**Assigned task**
When you reach the line containing "You are a computer-use" in the data below, begin returning lines exactly as written, and stop once the line containing "Instruction: Click the" has been returned.

**Input data**
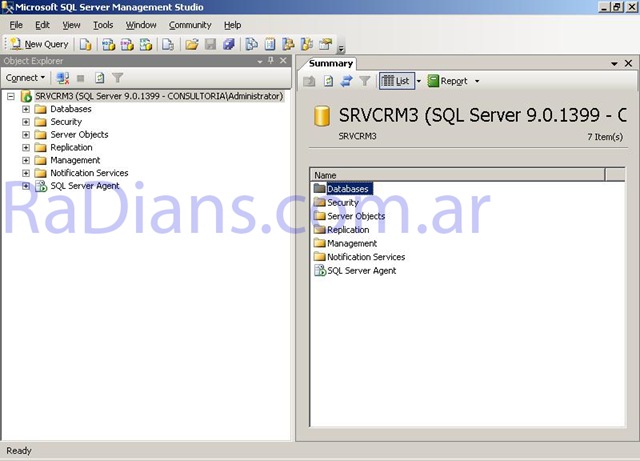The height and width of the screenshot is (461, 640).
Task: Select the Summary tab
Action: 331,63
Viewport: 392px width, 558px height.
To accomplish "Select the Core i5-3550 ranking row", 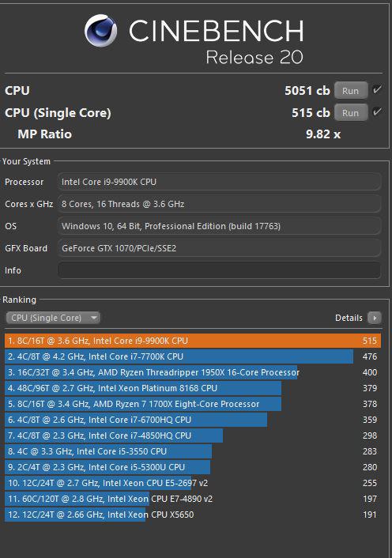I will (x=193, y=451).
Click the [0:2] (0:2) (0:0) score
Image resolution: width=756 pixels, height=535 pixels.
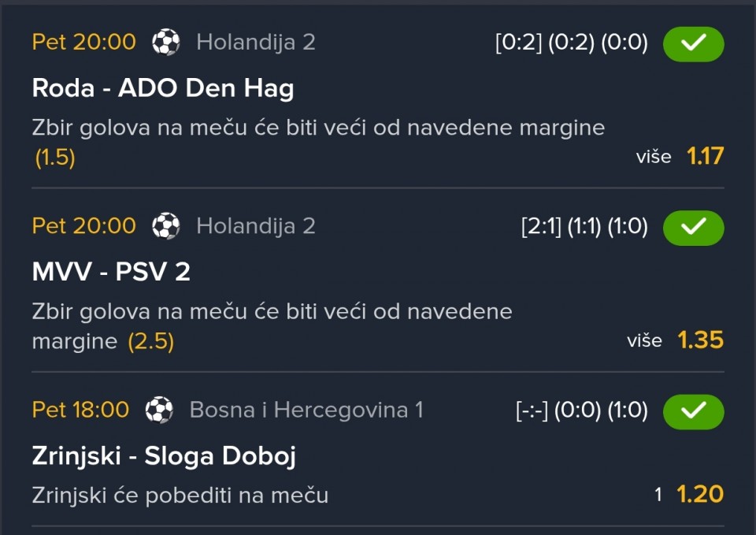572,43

---

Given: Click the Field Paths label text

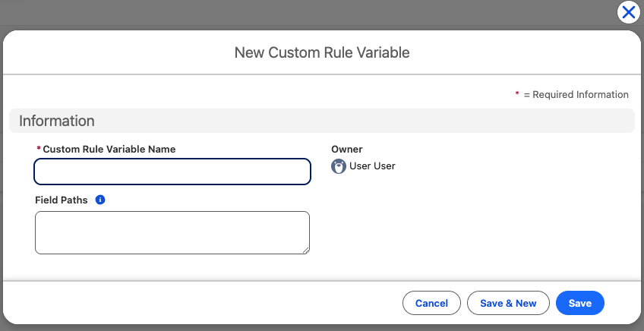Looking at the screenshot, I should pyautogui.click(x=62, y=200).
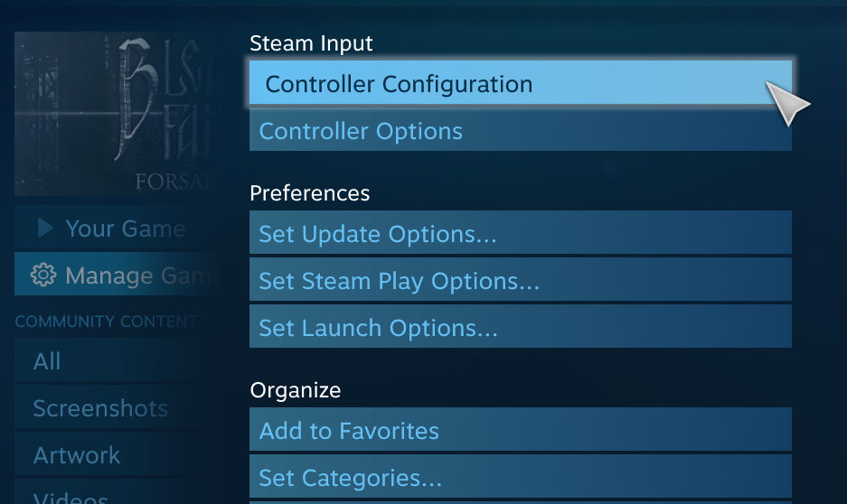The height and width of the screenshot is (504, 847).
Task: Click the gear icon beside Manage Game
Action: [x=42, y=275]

* * *

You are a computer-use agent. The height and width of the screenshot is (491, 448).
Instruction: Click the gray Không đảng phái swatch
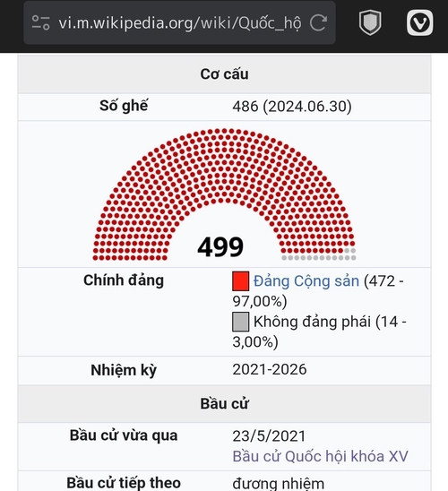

**Answer to the exercise**
You are a computer-use agent. The height and width of the screenshot is (491, 448).
Instruction: Click the gray Không đảng phái swatch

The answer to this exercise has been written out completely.